視線の先にはメジャーも 元広島の薮田和樹「楽しみしかない」メキシカンリーグ33歳の挑戦 愛息4歳「僕のユニホーム姿が記憶に残るように」
昨季限りでオイシックスを退団した元広島の薮田和樹投手(33)が、今季からメキシカンリーグのサルティーヨ・サラペメーカーズに入団する。今月、沖縄キャンプ中の古巣を訪れた際、入団の経緯や意気込みなどを語った。17年には最高勝率のタイトルを獲得し、カープの連覇に貢献した右腕の挑戦は続く。
薮田が次の挑戦の地に選んだのはメキシコだ。海外でプレーするのは、これで2カ国目。「一番は経験になる。ゆくゆく指導者とかになるにしても、海外での経験は強みになると思う。いろんな経験値を積む意味でも挑戦を決めました」。春季キャンプで活気づく沖縄の地で、決断の理由を明かした。
24、25年はオイシックスでプレー。25年9月に退団すると、同年11月から1カ月間、中東と南アジアを拠点とするプロ野球リーグ「ベースボール・ユナイテッド」でプレーした。そこで知遇を得た関係者を通じて、今回のメキシコ移籍が決まった。
投球スタイルは、広島時代から劇的なモデルチェンジを遂げている。かつての力で押す投球から、現在は打たせて取るのが持ち味だ。カットボールやシンカーにも比重を置き「1球で仕留める」。さまざまな国から強打者が集う中東でも手応えをつかみ、自身の進化を確信した。
メキシカンリーグは伝統的に「打高投低」で知られる。リーグの半数の球場が標高1000メートル以上の高地に位置することが要因の一つだ。投手にとっては過酷な環境だが、薮田はそれを歓迎する。
「そこで抑えることができれば、それこそ、もっと先のいろんなメジャーとかの選択肢とかも広がるかなとも思った」。その視線はさらに高いステージを見据えている。

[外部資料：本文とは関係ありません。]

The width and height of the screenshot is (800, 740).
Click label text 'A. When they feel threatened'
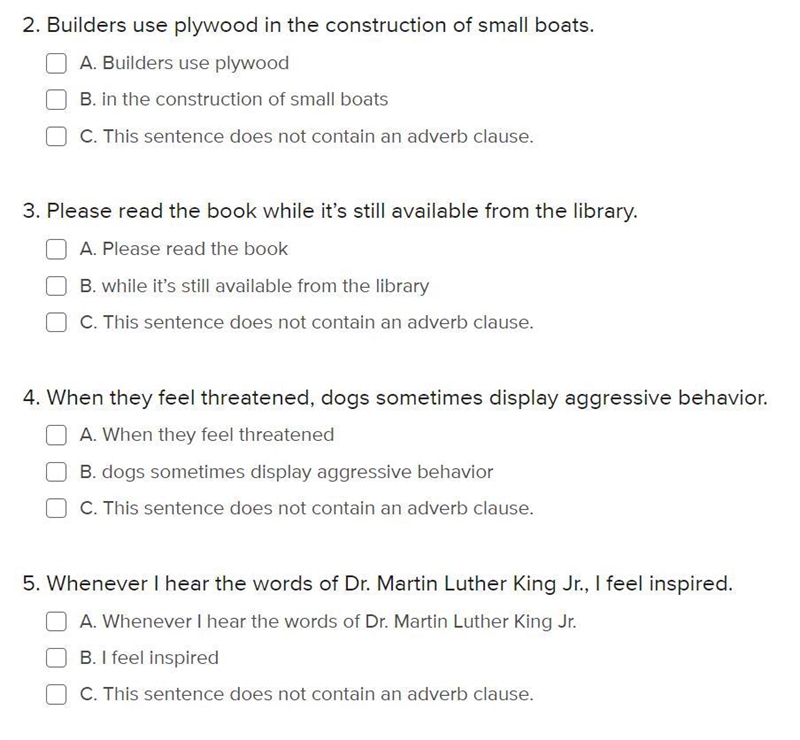(207, 435)
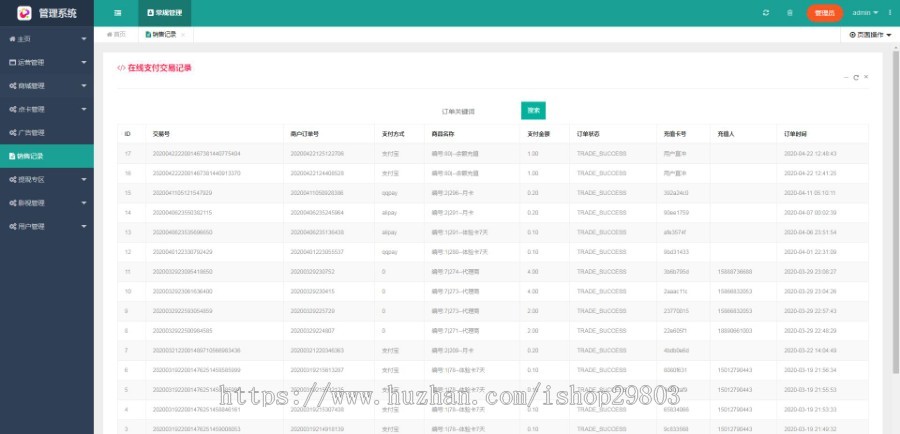Close the transaction records panel via x icon
The image size is (900, 434).
point(866,77)
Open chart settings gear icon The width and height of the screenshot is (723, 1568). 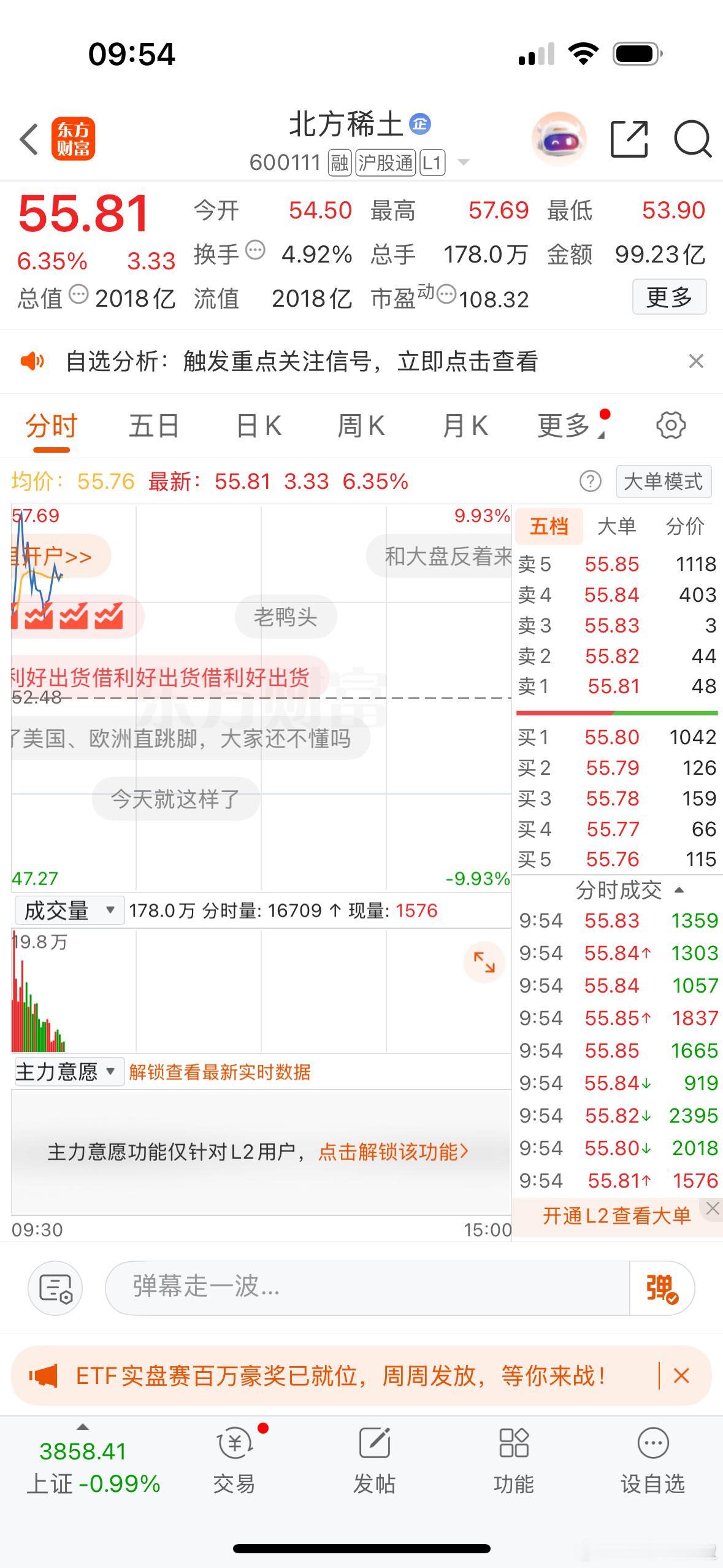671,425
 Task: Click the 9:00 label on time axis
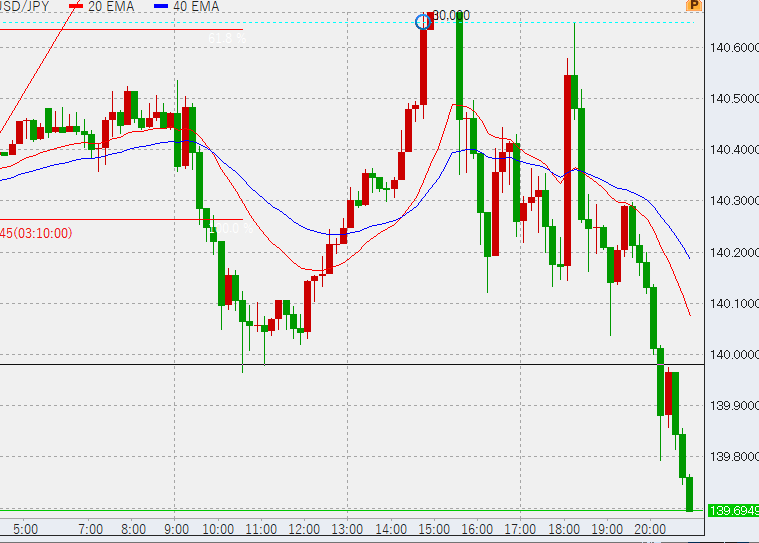coord(176,529)
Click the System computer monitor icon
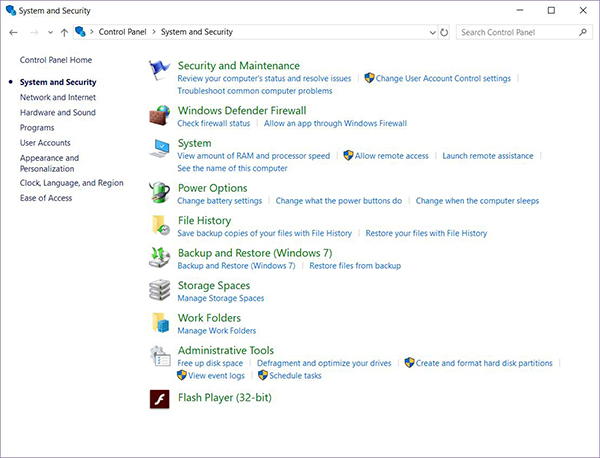 click(160, 149)
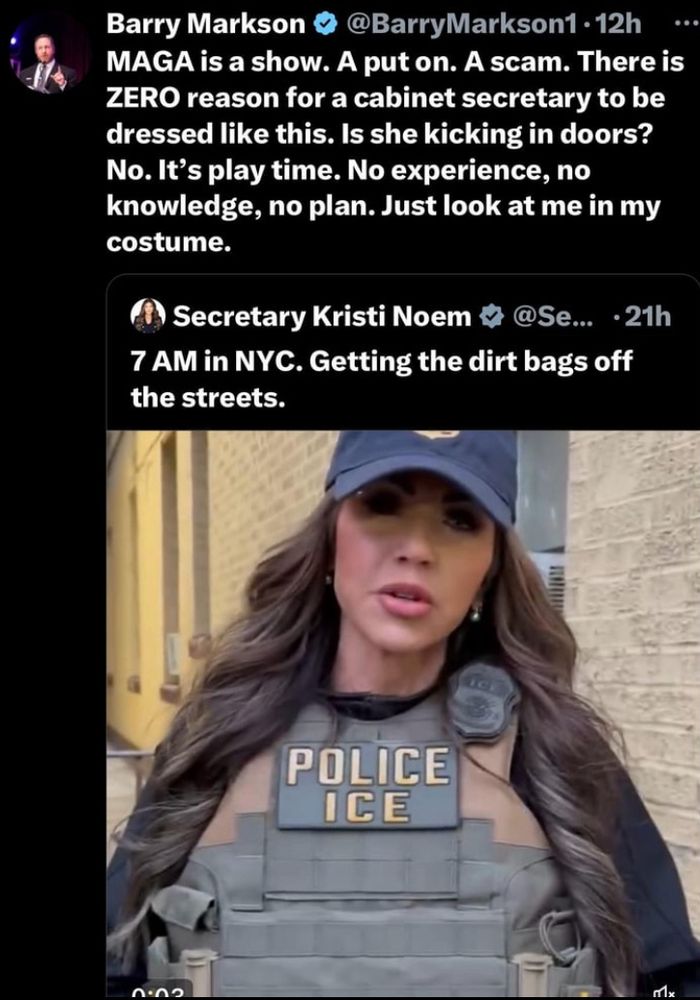Click the verified badge beside Kristi Noem
The image size is (700, 1000).
pyautogui.click(x=491, y=316)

現役を続けることは、家族の願いでもある。22年に生まれた長男は今年4歳。「僕のユニホーム姿が、記憶に残るようにしたい。(妻から)できる間は続けてほしいというのもあった」。最愛の家族の後押しが、右腕を突き動かす原動力だ。
海を渡る理由は、もう一つある。
「毎年、戦力外になる選手が100人以上いると思う。その道しるべになれたらなって思います」
海外挑戦という新たな選択肢を示す。そんな使命感も胸に秘める。諦めずに腕を振り続ける姿は、同じ境遇の野球人たちに勇気を与えるはずだ。
新井監督からは「頑張ってこい」とエールを送られた。「楽しみしかないです」。新たな野球人生のスタート。最高勝率右腕の目は、まぶしく輝いていた。
◇薮田 和樹(やぶた・かずき)1992年8月7日生まれ。広島市出身。188センチ、84キロ。投手。右投げ右打ち。中学時代は広島安芸リトルシニアでプレー。岡山理大付高を経て、亜大に進学。右肘や右肩の故障に悩まされながら、14年度ドラフト2位で広島に入団。17年に15勝3敗で最高勝率(.833)のタイトルを獲得。23年オフに戦力外通告を受け、オイシックスに入団。2年間プレーし、25年オフに退団した。25年は23試合登板、2勝9敗0セーブ、防御率4.65。広島での1軍通算成績は123試合登板、23勝11敗0セーブ、防御率3.94。